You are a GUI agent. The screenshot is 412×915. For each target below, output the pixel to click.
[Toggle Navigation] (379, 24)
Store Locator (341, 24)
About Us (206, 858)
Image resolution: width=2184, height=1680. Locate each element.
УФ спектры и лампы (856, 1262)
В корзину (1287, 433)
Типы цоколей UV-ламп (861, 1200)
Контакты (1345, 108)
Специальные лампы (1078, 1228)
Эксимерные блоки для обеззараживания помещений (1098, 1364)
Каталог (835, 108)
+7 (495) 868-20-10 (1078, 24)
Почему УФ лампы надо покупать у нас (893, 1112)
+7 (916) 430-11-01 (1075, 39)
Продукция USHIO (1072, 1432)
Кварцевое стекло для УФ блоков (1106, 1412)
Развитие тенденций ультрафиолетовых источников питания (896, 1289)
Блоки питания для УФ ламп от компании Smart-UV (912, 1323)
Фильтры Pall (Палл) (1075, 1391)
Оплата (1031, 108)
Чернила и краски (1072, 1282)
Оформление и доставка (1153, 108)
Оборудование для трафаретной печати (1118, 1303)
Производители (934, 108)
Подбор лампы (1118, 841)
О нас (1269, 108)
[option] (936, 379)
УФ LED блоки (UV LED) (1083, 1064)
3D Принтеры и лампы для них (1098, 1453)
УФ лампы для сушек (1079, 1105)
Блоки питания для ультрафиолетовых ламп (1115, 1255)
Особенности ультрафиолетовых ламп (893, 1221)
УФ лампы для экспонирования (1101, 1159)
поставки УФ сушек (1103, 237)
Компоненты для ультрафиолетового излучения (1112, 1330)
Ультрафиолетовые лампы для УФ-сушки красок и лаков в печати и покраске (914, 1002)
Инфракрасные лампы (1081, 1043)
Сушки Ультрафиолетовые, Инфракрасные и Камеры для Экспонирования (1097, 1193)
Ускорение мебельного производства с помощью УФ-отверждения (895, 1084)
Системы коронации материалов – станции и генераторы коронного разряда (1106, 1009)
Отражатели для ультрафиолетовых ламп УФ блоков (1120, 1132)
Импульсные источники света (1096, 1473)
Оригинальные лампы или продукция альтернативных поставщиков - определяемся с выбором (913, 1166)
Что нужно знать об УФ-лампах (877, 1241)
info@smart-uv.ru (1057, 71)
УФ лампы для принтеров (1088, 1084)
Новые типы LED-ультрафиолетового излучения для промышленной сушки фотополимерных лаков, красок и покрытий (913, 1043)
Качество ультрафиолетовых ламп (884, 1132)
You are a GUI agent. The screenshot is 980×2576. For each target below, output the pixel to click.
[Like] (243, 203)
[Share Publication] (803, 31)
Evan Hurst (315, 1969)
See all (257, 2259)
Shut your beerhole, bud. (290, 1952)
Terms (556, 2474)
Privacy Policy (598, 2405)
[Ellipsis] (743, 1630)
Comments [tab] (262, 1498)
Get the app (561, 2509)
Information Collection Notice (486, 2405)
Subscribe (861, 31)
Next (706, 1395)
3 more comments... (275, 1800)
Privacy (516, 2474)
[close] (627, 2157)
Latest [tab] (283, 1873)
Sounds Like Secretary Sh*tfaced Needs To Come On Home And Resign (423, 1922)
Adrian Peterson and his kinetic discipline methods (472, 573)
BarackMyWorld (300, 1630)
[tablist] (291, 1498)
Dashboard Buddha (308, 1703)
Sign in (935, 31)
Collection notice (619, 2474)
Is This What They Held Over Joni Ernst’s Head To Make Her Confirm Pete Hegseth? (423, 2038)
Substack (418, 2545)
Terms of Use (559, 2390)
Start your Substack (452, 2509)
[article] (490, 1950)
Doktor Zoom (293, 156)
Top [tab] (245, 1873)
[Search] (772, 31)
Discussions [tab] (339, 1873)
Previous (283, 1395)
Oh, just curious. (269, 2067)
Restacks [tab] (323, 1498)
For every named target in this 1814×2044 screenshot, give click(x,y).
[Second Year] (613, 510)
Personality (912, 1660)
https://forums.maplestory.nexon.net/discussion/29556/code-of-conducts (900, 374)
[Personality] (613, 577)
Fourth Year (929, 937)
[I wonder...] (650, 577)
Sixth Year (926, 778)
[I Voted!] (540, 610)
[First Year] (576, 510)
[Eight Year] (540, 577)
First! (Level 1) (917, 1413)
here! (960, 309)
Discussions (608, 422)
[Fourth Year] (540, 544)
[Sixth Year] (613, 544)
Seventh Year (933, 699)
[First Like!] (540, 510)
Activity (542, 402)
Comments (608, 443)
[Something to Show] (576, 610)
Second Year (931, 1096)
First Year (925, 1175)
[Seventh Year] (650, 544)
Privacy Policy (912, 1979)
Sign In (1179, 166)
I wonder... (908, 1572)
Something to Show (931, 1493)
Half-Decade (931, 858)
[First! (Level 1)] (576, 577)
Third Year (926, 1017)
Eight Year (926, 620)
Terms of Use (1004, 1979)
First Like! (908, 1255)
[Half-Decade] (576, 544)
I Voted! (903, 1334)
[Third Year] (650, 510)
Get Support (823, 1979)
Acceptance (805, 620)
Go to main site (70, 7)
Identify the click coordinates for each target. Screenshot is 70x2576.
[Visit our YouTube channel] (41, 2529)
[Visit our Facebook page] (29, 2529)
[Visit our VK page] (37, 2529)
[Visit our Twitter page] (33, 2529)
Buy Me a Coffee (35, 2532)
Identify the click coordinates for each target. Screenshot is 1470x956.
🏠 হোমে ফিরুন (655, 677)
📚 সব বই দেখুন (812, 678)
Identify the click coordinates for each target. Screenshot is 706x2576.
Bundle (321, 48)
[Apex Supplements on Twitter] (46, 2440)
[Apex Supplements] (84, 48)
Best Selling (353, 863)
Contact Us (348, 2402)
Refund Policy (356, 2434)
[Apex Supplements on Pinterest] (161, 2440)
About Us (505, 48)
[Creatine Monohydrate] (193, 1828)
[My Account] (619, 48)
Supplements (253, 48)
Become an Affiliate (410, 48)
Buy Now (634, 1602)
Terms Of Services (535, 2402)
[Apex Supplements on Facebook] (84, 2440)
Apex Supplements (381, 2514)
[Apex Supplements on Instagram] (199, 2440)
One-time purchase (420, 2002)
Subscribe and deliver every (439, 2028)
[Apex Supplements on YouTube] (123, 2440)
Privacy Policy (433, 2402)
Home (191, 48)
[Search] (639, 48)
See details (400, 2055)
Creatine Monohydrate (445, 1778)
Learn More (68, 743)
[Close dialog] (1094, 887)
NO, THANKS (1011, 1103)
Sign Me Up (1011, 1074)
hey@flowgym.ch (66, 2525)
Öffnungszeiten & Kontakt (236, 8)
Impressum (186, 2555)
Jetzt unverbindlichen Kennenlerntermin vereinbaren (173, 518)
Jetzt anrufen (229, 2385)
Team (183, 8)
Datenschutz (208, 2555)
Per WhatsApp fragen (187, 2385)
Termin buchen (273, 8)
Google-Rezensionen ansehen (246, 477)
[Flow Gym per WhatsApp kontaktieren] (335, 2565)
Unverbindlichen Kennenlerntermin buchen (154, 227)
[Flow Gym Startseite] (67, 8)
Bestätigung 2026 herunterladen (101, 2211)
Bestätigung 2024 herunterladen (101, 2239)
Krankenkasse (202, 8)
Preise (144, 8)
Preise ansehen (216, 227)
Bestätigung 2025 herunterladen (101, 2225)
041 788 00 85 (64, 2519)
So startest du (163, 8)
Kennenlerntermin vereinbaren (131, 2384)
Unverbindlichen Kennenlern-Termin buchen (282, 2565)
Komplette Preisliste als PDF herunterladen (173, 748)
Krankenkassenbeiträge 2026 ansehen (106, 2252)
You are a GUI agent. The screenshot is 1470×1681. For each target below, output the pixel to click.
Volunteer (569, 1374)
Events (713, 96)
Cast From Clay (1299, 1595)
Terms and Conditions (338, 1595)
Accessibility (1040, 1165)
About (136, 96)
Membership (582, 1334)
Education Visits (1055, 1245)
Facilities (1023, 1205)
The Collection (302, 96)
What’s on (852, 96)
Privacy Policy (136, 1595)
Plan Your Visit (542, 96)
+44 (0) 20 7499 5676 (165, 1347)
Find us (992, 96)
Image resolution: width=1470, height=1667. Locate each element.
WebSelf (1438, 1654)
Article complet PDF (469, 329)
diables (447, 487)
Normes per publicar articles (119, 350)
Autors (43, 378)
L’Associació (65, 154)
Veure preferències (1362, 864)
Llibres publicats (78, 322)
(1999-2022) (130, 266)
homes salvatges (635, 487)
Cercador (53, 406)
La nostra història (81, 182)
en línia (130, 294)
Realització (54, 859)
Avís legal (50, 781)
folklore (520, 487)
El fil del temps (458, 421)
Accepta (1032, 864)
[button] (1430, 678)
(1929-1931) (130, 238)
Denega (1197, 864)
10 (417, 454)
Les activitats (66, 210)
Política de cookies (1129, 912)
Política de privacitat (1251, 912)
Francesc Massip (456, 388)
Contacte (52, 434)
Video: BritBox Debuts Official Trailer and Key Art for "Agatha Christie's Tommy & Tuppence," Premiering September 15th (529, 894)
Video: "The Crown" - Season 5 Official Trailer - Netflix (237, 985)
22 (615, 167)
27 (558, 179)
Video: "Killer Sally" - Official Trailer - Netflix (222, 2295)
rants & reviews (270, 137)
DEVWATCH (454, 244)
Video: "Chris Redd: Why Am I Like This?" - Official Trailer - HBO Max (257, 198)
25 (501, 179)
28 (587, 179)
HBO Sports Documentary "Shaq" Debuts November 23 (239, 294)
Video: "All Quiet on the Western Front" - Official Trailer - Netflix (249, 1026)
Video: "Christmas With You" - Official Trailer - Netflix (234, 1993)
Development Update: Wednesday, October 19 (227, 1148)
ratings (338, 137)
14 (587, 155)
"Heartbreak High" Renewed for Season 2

○ ○ ○ ○ ○ ○ ○

→ DIRECTIONS:
Would you copy, unchanged, the stretch of the records above that begins at the line containing "Производители (934, 108)" and ends at the line containing "Terms (556, 2474)", and only that?

→ THE ANSWER:
Производители (934, 108)
Подбор лампы (1118, 841)
О нас (1269, 108)
[option] (936, 379)
УФ LED блоки (UV LED) (1083, 1064)
3D Принтеры и лампы для них (1098, 1453)
УФ лампы для сушек (1079, 1105)
Блоки питания для ультрафиолетовых ламп (1115, 1255)
Особенности ультрафиолетовых ламп (893, 1221)
УФ лампы для экспонирования (1101, 1159)
поставки УФ сушек (1103, 237)
Компоненты для ультрафиолетового излучения (1112, 1330)
Ультрафиолетовые лампы для УФ-сушки красок и лаков в печати и покраске (914, 1002)
Инфракрасные лампы (1081, 1043)
Сушки Ультрафиолетовые, Инфракрасные и Камеры для Экспонирования (1097, 1193)
Ускорение мебельного производства с помощью УФ-отверждения (895, 1084)
Системы коронации материалов – станции и генераторы коронного разряда (1106, 1009)
Отражатели для ультрафиолетовых ламп УФ блоков (1120, 1132)
Импульсные источники света (1096, 1473)
Оригинальные лампы или продукция альтернативных поставщиков - определяемся с выбором (913, 1166)
Что нужно знать об УФ-лампах (877, 1241)
info@smart-uv.ru (1057, 71)
УФ лампы для принтеров (1088, 1084)
Новые типы LED-ультрафиолетового излучения для промышленной сушки фотополимерных лаков, красок и покрытий (913, 1043)
Качество ультрафиолетовых ламп (884, 1132)
You are a GUI agent. The screenshot is 980×2576. For each target below, output the pixel to click.
[Like] (243, 203)
[Share Publication] (803, 31)
Evan Hurst (315, 1969)
See all (257, 2259)
Shut your beerhole, bud. (290, 1952)
Terms (556, 2474)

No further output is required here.